Hilfe – ein Schülerblog!

Liebe Leser,

da ist Ben aus der zehnten. Ben hat einen Blog und sagt dort seine Meinung. Ben ist redegewandt und seine Seite sieht professionell aus – schließlich ist er kein Kind mehr. Auch seine Meinung ist recht erwachsen, aber sie passt so gar nicht ins Bild. Ben ist ein Rebell, aber ein schlauer. Und sicher will er sich auch ein bisschen wichtig machen.

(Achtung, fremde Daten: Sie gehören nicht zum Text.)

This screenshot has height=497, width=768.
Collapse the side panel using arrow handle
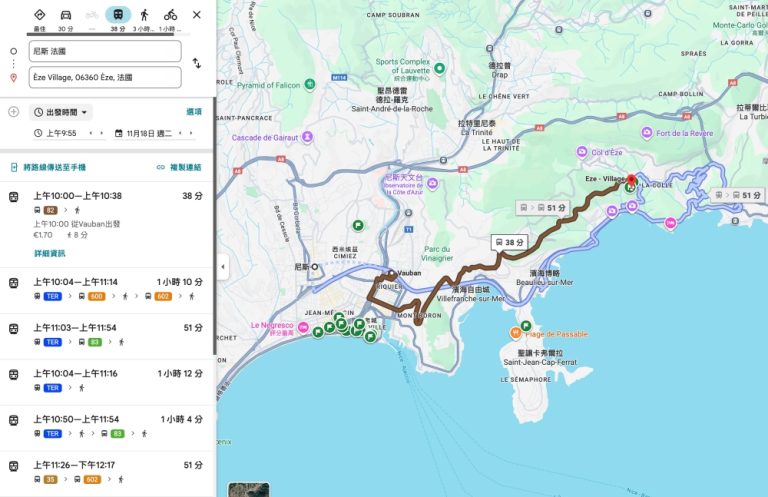coord(222,267)
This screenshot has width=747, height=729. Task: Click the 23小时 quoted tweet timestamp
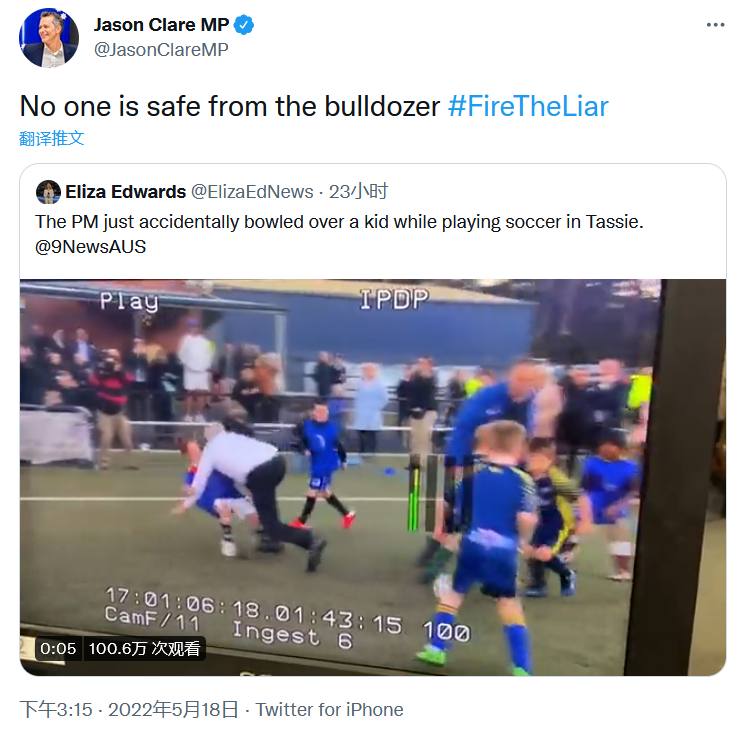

Und trotz seiner Wut im Bauch auf die Schule – unsere Schule – bemüht er sich, im WorldWideWeb ein anständiger Mensch zu sein. Er anonymisiert die Schule und die Lehrer und bleibt sprachlich auf einer angemessenen Ebene. Was will man mehr?

Freuen wir uns, dass ein junger Mensch so verantwortungsvoll im Netz unterwegs ist. Seien wir stolz, dass dort einer seine Meinung begründet und eben nicht einfach verbale Fäkalien ausschüttet. Nehmen wir die Subjektivität hin, aus der heraus alles geschrieben ist, Wahrheit und Fiktion liegt im Netz oft nur ein paar Tastenklicks nebeneinander und ist schwer zu unterscheiden, durchdenken wir seine Kritik und antworten ihm angemessen – sachlich.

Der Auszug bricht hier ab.